Your goal :: Show each line in the listing below that contains the word "sidebar".

Entries provided ::
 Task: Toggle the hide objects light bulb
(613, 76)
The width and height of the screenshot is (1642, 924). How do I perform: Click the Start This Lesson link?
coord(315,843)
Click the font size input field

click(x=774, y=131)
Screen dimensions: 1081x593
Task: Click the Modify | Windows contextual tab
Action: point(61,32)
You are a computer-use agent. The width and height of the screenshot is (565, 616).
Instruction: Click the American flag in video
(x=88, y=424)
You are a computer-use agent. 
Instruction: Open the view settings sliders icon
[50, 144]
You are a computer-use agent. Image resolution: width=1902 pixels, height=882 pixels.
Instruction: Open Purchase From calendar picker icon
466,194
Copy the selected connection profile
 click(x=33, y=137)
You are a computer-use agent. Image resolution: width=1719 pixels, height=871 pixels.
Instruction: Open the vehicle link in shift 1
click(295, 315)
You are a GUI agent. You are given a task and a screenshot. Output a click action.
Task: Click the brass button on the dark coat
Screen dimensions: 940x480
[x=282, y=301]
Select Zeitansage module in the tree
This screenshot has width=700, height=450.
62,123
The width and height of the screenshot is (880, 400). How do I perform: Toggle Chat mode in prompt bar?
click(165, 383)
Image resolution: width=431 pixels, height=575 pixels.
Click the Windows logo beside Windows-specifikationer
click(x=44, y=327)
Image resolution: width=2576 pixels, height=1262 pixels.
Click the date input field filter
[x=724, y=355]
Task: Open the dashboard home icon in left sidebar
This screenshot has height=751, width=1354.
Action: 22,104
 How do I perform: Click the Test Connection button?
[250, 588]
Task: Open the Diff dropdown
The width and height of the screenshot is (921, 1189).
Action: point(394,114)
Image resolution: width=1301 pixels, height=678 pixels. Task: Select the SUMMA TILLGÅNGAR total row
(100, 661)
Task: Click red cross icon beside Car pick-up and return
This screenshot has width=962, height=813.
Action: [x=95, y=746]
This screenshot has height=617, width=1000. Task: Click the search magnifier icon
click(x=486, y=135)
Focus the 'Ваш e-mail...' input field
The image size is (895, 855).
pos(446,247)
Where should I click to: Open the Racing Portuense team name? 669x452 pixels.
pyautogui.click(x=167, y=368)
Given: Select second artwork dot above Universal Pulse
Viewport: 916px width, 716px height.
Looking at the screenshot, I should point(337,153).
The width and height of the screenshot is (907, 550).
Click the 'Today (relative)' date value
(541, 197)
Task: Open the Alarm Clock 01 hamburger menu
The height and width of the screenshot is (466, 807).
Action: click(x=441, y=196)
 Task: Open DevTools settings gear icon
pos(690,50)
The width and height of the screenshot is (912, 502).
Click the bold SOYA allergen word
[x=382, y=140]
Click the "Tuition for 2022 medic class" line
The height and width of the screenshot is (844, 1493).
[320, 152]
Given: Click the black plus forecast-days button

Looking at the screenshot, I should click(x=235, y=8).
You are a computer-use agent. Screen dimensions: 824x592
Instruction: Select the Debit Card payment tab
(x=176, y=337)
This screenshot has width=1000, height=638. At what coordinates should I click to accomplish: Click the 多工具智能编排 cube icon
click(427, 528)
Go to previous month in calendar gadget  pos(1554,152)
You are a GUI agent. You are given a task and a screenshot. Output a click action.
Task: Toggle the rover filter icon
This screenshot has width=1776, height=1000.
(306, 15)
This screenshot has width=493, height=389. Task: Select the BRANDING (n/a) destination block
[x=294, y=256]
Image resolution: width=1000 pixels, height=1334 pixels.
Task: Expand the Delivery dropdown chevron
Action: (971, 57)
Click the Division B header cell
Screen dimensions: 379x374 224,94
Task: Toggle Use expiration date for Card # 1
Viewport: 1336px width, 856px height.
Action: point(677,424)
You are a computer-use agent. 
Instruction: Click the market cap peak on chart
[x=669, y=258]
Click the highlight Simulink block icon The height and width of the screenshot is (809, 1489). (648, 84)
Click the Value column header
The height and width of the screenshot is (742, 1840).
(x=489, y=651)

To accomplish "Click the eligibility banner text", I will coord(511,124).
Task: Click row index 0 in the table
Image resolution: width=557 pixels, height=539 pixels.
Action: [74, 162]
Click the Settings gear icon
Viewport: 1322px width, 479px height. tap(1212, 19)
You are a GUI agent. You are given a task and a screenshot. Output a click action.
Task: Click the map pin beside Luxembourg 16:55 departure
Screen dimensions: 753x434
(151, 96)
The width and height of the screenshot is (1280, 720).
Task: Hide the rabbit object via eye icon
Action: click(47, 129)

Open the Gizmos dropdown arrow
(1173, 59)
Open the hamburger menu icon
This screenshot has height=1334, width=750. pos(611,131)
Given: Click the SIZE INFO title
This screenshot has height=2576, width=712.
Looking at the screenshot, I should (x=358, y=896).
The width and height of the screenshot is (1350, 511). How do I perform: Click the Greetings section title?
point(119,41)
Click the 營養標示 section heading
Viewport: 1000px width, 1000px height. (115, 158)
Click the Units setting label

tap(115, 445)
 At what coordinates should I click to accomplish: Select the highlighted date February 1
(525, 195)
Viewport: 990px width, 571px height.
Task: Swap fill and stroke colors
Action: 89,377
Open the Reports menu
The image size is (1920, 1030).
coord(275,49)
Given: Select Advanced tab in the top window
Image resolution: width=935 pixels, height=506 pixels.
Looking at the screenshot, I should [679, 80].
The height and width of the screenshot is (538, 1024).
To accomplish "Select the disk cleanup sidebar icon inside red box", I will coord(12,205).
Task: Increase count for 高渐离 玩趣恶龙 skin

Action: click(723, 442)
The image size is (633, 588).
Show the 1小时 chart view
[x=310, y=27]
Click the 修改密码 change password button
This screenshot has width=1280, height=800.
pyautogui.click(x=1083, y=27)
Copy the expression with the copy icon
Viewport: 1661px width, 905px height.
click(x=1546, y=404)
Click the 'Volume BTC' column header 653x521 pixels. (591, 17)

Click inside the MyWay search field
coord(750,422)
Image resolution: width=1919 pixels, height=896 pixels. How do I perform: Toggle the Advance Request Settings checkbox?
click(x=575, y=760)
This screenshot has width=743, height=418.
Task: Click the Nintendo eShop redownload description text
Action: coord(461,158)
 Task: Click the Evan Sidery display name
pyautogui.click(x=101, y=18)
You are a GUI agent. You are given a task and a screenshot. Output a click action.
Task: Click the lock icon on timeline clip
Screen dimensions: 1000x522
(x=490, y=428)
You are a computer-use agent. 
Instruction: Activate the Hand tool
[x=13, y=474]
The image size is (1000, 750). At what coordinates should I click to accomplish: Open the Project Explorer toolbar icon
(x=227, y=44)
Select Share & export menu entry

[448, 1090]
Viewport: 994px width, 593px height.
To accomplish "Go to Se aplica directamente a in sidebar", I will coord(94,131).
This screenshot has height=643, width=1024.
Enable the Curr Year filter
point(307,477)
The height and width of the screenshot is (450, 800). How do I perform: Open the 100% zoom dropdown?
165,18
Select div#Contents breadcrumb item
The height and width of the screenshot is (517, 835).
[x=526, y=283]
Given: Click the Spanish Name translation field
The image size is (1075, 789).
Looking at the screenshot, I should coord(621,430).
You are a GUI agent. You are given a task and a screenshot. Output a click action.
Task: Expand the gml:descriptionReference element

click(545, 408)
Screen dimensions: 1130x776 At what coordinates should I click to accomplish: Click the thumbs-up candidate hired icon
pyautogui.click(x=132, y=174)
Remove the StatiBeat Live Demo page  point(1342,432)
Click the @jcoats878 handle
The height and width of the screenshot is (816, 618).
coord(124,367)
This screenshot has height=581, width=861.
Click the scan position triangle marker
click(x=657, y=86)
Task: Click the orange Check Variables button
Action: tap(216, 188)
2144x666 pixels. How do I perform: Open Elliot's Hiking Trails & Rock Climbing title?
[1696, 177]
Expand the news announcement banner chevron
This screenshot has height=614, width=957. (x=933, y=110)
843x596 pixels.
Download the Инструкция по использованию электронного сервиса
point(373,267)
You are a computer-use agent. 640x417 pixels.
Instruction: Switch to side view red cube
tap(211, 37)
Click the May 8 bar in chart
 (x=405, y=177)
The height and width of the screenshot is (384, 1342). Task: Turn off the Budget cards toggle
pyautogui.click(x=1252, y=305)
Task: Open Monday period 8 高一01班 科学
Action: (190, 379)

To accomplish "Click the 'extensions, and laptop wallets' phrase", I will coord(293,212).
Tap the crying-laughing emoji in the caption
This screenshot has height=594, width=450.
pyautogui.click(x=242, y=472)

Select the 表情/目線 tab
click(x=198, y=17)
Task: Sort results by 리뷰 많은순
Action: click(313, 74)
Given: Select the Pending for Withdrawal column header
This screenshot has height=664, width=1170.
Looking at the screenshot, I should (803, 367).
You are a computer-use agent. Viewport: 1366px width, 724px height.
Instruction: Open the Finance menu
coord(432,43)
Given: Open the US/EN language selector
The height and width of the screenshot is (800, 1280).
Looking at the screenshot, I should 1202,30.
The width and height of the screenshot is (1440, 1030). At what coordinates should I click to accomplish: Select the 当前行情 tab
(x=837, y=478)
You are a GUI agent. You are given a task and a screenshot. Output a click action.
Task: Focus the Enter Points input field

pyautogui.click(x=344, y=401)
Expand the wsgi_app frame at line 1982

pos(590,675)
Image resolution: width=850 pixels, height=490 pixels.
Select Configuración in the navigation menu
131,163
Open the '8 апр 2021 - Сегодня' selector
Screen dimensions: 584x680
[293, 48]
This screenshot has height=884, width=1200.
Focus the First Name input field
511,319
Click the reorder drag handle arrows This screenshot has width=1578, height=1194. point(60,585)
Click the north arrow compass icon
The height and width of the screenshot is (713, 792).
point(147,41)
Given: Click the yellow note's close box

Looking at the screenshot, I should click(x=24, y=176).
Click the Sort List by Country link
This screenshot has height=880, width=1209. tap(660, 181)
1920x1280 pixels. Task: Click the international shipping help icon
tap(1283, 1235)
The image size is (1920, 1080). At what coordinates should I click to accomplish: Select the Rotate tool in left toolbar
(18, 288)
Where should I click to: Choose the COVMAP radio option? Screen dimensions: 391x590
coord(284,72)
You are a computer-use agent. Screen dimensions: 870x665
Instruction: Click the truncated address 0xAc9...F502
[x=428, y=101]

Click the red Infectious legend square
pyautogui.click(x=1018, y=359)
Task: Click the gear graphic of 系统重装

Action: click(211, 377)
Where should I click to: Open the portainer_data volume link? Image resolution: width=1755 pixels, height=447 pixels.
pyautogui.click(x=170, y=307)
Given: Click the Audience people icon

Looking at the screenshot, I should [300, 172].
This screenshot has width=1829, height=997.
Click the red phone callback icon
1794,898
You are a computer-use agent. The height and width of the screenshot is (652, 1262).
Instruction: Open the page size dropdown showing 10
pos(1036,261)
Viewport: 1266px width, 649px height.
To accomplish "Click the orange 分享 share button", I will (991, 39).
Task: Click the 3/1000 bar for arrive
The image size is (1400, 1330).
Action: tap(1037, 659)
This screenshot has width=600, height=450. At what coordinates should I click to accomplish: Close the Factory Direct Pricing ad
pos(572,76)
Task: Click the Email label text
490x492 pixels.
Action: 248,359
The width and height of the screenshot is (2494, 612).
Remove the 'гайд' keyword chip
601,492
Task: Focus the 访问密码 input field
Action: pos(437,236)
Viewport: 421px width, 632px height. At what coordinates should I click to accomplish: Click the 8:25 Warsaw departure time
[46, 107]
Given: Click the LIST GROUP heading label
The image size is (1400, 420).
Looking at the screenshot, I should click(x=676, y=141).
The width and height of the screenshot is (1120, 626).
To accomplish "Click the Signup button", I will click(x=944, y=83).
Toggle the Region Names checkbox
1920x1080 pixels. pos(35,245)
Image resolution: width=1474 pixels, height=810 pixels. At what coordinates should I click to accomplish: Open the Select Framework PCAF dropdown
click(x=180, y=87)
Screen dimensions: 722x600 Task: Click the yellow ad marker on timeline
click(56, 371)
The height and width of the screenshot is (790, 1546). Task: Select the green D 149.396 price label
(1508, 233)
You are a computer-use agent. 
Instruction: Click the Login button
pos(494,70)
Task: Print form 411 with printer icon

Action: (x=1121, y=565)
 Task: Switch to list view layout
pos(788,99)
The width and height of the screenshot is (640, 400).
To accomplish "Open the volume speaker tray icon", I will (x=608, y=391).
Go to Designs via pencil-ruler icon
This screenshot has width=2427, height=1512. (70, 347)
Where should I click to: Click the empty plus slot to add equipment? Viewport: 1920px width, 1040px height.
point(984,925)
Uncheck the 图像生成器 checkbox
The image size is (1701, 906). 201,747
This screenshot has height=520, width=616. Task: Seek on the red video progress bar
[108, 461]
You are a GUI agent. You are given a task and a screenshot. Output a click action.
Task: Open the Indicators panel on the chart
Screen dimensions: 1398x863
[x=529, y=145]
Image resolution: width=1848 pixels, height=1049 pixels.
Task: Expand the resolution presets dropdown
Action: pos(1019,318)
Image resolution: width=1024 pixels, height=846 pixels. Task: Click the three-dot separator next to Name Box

Solution to this task ::
Task: Open the dashboard home icon in left sidebar
To accomplish "Select the disk cleanup sidebar icon inside red box", I will coord(12,205).
To accomplish "Go to Se aplica directamente a in sidebar", I will coord(94,131).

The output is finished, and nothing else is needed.